PHOTO & VIDEO QUALITY
Just like the SQ12, you have to accept that something that is as small as the SQ13 isn’t going to win any video or photo quality awards. With a small 3MP CMOS image sensor inside, the SQ13 can capture 1080p video at 30fps and 2K photos at a resolution of 2048×1533, but sadly not at a quality you’ve come accustomed to with the latest smartphones.
The SQ13 has noticeable white balance, whilst with its similar wide angle lens, when comparing results side by side there is very little in the overall quality between both cameras.
The major feature that lets the SQ13 down the most is its choice of mounting solution. Once mounted on my dashboard, it only took one single car journey to realise how useless the magnetic ball joint mount is. The camera itself, although quite lite in weight, is heavy enough to unbalance itself. A simple turn at speed or riding over a speed hump in the road will easily send the camera off balance, leaving the camera facing up capturing the sky or face down on the dashboard. It required continuous adjustment. Something you simply can’t do whilst driving.
This means you have to find, and purchase separately, another way to mount the SQ13 more securely than its bundled solution, such as this DV accessory. Overall, this is frustrating if you think you can use the SG13 whilst mounted out of the box. You can’t.
If you wish to mount the camera whilst it’s recording on the move, you will definitely have to buy an alternative mounting solution.

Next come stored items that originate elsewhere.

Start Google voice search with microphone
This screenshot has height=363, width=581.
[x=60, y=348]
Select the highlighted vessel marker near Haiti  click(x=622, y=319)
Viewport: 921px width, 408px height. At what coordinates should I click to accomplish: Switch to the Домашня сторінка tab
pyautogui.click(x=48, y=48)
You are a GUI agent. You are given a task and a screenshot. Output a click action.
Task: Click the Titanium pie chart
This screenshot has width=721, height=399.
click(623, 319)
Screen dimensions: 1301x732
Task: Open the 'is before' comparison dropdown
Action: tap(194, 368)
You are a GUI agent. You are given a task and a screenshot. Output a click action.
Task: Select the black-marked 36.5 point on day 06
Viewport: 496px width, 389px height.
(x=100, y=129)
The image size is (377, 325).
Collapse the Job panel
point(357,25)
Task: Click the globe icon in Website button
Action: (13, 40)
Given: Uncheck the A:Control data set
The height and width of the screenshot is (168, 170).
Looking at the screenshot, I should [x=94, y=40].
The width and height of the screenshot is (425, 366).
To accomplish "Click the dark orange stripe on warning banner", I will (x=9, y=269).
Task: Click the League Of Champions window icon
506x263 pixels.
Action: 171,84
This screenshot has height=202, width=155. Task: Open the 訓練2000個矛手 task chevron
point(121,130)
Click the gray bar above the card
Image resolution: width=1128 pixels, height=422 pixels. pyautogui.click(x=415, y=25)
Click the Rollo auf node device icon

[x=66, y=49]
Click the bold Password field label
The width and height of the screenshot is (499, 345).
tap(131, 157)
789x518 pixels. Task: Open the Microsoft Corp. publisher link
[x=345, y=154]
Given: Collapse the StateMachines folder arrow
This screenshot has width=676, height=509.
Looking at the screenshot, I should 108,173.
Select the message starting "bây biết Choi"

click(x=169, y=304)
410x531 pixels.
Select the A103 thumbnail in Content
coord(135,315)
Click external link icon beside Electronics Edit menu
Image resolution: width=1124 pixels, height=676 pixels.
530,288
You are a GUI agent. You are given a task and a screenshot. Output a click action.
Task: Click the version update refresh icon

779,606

Thankfully the bottom is free from ports and buttons, which allows you to use an alternative adhesive or something else to fix the SQ13 to your dashboard or helmet.
The Quelima SQ13 is certainly an improvement over its older SG12 model; especially with its extra battery life, LED function lights and improved night vision. However they dropped the baton by choose a mounting solution that simply doesn’t work whilst being used for its intended purpose.
Its image quality and more so it’s ISO levels could have also been greatly improved, but for some people the SG13 can still prove to be a tidy little battery-powered action/DVR camera. Its lack of LCD display does hinder its overall functionality, but to add this would increase its size.
With a price tag of £12.90 ($16.39 USD) from GearBest.com, it is priced in a way that will not damage your wallet. Its price also tempts you to take a punt on what could be a handy device in certain situations. Just don’t expect this camera to come close to anything that will look professional or be worth sharing on YouTube. For that, you’ll have to pay five times the price for something that would achieve that goal.